▶ **Exercise description**:
If a line in the data has the string "width", please show it.

▶ **Records provided**:
————————
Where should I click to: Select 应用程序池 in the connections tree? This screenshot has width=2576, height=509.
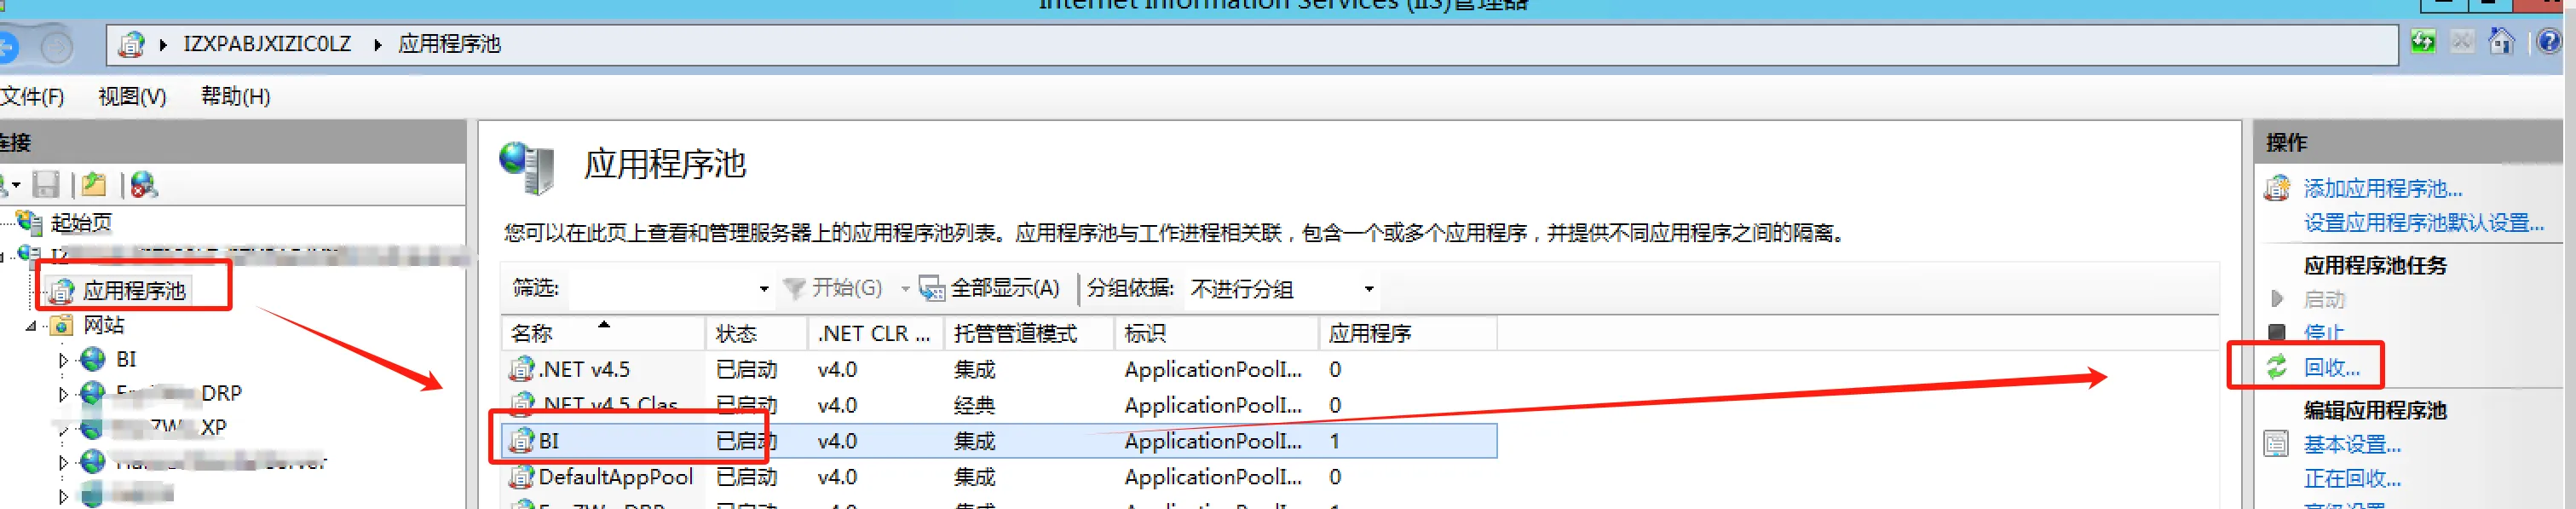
————————
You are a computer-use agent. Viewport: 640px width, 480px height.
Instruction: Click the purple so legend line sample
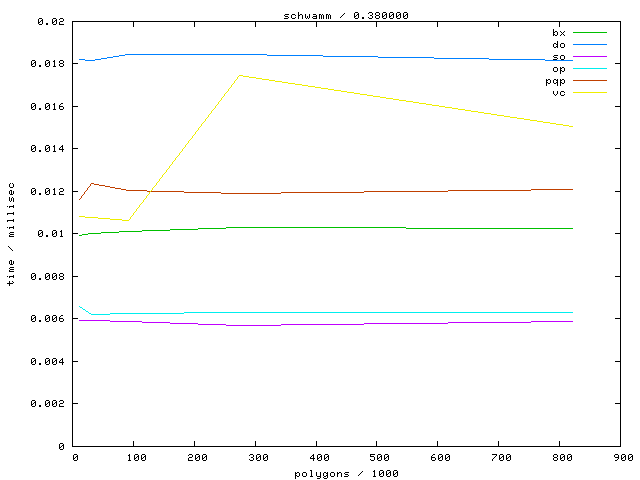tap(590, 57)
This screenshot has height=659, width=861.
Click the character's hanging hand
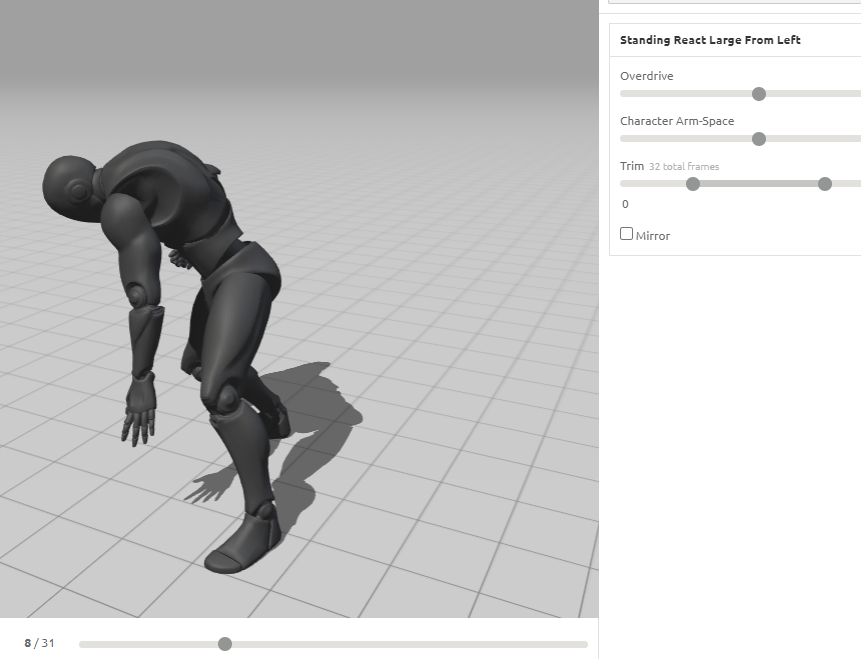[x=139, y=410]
————————
▶ **Final answer**:
Where should I click to: Select 应用程序池 in the connections tree? This screenshot has width=2576, height=509.
You are a computer-use agent. Viewport: 640px width, 480px height.
This screenshot has height=659, width=861.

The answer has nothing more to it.